Europe's hard coal- and lignite-fired power stations have until summer 2021 to comply with revised air quality standards (LCP BREF).
Stack emission analysis indicates 108 coal plants in Europe are above the revised BREF and require significant investment to comply.
Expect asset sales as utility generators decide to hand thermal plant risk on to players like EPH.
While the price outlook may be stable, both coal and gas plant run times can expect to be squeezed further by ever rising wind and solar output, with both setting new records in 2018 and further growth expected for 2019.
NUCLEAR SWING FACTOR
French nuclear, meanwhile, looks set to remain the single-largest factor in European power deep into the 2020s, with the country's 50%-in-the-mix reduction target delayed to 2035.
Nuclear availability and output will remain a key source of uncertainty in 2019, however, with seven extended 10-year reactor reviews scheduled, and five reactor outages due to start in January/February -- a fact noted with some concern by TSO RTE in its Winter Outlook.
Another uncertainty for 2019 is how RWE will manage the Hambach court ruling.
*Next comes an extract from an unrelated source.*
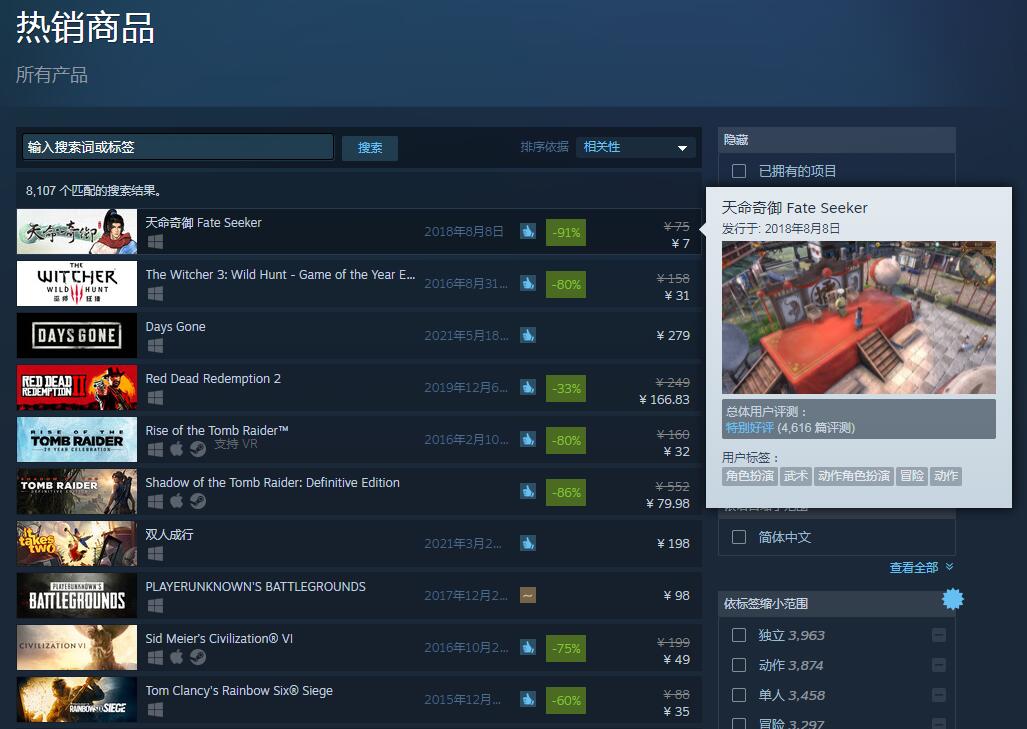
Task: Exclude the 单人 tag with its minus icon
Action: (x=938, y=695)
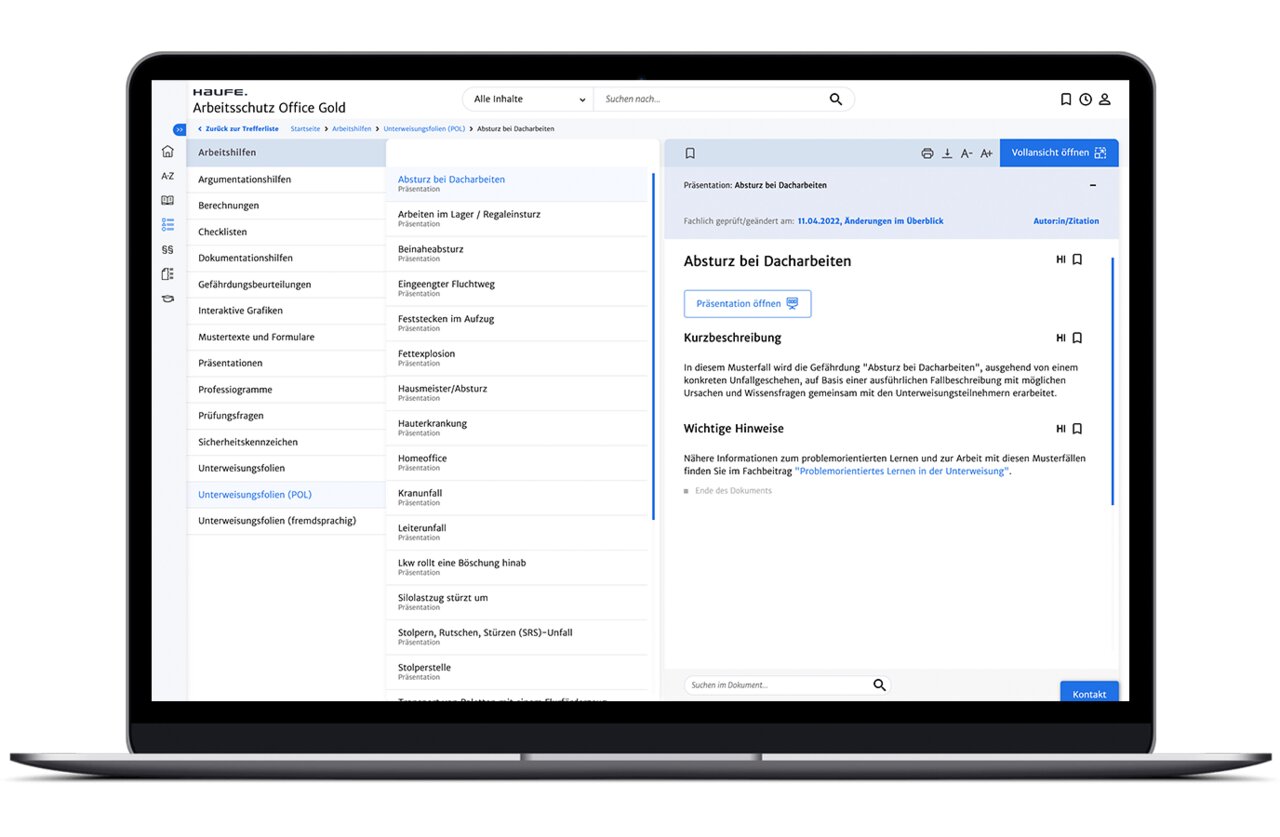Toggle the document bookmark in toolbar
Screen dimensions: 1280x837
pos(690,153)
As things stand the generator foresees an output cut from its lignite plants of up to 13 TWh/year.
A final verdict in the case preventing forest clearance is expected in late 2020.
"The impact on German prices should be less than Eur1/MWh in 2019-2020 assuming limited optimization of the RWE lignite fleet, but in an uncertain context about coal closures, this can become a material bullish element for German prices," Platts Analytics Giuliano Bordignon said.
2019 will see Europe's first major subsidy-free renewables projects completed in Spanish solar and Nordic onshore wind.
These projects face the new phenomenon of cannibalization -- reduced capture prices in the wholesale market due to the boom in wind and solar capacity.
The need for PPAs to mitigate this merchant risk is becoming an essential component in new RES finance.
Developers are forging ever-closer links with vendors to maintain a steady pipeline of projects supported by corporate PPAs.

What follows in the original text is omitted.